_Exercise details_
Determine how many lines in the records hold the word "cell". Return the number alone.
Data shown: Begin
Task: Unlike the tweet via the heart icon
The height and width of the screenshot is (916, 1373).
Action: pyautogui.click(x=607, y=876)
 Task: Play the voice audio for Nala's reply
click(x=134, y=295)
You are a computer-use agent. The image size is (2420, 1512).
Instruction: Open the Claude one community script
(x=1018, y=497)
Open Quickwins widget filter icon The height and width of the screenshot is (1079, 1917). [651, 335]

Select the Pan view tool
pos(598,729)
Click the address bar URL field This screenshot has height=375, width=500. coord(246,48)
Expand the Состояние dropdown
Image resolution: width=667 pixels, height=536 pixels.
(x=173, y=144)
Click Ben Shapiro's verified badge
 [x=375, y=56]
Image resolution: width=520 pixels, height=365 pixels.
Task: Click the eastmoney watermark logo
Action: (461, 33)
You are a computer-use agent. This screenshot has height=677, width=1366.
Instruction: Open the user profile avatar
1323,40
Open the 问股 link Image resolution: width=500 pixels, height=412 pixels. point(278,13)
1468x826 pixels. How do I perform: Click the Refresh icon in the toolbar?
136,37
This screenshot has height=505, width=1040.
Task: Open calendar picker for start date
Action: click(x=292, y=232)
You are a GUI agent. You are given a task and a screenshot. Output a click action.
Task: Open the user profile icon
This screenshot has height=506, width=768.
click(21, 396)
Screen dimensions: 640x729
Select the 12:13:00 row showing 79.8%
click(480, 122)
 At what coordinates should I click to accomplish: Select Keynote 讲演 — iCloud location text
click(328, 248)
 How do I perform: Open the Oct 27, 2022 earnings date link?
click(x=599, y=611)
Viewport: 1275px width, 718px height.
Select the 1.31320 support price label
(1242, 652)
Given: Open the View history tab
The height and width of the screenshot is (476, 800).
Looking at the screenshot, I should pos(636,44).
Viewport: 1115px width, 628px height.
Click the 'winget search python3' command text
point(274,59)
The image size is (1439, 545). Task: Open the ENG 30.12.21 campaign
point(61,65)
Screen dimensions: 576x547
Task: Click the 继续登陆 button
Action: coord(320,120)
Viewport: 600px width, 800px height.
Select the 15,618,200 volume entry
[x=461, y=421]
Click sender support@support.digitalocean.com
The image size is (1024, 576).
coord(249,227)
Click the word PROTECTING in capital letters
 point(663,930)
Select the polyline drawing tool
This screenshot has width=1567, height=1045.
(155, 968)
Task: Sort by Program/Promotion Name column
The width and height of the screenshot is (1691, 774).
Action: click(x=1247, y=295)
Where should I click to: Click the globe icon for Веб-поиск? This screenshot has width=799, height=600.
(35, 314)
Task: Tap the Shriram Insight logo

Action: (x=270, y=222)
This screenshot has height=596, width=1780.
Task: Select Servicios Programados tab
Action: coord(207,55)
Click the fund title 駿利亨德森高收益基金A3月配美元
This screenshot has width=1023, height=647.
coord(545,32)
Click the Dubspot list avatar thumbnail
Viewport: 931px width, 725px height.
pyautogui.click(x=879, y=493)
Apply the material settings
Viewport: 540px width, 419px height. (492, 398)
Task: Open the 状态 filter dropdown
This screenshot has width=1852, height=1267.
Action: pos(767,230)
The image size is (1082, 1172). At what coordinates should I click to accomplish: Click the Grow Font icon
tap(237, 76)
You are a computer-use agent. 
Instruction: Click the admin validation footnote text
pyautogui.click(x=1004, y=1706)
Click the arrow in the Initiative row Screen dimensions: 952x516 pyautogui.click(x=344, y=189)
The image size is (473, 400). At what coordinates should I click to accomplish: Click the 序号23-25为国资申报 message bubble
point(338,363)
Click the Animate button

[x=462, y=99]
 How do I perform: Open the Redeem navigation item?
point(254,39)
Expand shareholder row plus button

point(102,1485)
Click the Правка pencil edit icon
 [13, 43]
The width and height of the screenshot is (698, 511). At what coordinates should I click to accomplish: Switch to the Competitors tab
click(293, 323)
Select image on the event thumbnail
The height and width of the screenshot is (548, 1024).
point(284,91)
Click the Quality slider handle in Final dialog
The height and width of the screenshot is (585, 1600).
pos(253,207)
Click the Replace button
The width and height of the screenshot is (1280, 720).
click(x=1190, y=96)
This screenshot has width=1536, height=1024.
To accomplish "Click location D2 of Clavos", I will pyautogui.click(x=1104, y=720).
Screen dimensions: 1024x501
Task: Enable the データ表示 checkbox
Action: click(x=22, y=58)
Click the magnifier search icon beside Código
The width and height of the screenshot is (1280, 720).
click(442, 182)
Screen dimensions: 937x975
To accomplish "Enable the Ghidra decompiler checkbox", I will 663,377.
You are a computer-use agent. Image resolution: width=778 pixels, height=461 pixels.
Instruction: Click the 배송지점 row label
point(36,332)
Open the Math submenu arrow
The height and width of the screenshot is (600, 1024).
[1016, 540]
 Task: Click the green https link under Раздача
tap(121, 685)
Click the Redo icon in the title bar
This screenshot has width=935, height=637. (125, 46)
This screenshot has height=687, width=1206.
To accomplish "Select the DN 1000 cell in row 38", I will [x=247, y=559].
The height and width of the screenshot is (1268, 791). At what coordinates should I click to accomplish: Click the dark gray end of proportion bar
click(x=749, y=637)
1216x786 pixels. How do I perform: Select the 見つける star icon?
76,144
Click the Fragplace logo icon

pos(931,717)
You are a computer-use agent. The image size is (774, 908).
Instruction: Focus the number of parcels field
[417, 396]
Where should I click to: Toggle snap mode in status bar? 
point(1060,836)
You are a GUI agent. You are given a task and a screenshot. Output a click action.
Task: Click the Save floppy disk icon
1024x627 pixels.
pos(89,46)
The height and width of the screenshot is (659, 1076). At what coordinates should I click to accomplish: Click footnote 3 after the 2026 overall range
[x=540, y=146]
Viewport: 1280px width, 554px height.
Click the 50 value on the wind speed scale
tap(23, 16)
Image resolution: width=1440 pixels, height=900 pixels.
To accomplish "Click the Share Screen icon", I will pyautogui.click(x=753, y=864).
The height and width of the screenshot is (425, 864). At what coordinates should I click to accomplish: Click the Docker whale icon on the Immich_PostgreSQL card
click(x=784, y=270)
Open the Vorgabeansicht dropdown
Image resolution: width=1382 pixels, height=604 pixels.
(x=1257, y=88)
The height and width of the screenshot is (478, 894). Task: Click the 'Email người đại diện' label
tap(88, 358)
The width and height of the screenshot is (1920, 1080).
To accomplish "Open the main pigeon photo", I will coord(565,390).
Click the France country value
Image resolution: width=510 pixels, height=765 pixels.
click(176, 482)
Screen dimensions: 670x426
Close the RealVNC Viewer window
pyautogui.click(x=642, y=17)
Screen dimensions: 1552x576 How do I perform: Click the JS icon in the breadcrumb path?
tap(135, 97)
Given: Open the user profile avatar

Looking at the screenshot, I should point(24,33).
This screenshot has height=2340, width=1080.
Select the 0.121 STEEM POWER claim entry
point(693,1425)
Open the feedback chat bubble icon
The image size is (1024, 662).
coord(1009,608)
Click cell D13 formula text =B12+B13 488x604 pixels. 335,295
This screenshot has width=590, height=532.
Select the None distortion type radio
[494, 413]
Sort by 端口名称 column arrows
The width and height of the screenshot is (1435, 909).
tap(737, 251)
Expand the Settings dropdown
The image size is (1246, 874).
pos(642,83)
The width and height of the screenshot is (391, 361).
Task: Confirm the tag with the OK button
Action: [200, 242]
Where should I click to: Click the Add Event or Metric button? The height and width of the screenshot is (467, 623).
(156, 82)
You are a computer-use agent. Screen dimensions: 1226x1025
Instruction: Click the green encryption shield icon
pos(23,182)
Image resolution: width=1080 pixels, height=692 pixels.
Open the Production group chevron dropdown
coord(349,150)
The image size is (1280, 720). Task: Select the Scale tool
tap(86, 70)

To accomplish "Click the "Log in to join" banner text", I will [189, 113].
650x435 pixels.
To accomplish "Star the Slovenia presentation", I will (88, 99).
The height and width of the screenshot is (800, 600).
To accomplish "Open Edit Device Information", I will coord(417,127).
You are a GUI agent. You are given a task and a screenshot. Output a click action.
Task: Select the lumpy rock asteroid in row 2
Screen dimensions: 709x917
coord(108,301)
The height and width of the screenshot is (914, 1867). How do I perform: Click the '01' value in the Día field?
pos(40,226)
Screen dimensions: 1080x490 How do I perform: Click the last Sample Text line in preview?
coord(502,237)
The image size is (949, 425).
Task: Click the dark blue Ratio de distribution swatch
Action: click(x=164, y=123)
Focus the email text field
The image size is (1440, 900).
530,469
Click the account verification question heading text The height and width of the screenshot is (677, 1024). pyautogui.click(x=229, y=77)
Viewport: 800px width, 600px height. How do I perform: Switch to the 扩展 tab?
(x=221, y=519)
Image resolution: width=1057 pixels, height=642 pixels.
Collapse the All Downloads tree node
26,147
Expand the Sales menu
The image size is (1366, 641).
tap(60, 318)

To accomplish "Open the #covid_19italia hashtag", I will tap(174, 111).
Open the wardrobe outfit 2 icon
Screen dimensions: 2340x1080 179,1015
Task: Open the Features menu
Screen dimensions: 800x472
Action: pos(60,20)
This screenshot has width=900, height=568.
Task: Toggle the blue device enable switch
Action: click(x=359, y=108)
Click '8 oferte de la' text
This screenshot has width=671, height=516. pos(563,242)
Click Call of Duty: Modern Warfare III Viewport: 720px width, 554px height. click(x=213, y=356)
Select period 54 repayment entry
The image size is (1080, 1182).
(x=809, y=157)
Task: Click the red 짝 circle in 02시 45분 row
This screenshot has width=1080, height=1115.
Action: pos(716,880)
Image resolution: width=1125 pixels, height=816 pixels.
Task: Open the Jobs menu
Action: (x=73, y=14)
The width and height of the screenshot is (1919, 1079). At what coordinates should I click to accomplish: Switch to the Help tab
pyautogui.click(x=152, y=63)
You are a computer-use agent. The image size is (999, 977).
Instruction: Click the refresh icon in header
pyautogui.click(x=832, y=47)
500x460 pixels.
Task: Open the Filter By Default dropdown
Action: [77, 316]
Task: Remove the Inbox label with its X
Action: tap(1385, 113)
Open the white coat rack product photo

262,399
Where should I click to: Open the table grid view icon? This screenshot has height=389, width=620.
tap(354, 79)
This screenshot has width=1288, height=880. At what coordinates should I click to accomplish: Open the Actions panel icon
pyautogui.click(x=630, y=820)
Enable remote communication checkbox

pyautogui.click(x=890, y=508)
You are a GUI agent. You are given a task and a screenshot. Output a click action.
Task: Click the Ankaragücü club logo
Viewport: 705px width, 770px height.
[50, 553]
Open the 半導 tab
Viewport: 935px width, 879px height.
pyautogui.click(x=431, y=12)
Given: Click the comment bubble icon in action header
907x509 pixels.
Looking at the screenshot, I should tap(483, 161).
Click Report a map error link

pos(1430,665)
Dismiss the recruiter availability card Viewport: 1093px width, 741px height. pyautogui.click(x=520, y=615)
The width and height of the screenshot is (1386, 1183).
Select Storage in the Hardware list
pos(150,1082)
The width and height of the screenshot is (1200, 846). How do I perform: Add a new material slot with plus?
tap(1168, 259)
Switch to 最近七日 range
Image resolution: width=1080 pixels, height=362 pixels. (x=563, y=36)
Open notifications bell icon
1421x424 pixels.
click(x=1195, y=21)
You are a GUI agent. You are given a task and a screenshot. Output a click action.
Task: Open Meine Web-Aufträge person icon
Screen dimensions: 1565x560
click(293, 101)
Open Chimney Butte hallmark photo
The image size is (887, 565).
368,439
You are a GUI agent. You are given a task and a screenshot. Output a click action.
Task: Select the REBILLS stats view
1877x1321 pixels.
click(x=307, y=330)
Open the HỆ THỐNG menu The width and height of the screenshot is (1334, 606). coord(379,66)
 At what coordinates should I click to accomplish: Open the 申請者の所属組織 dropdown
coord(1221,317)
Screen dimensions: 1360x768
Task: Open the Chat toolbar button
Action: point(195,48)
Data shown: End
_Solution to this problem_
2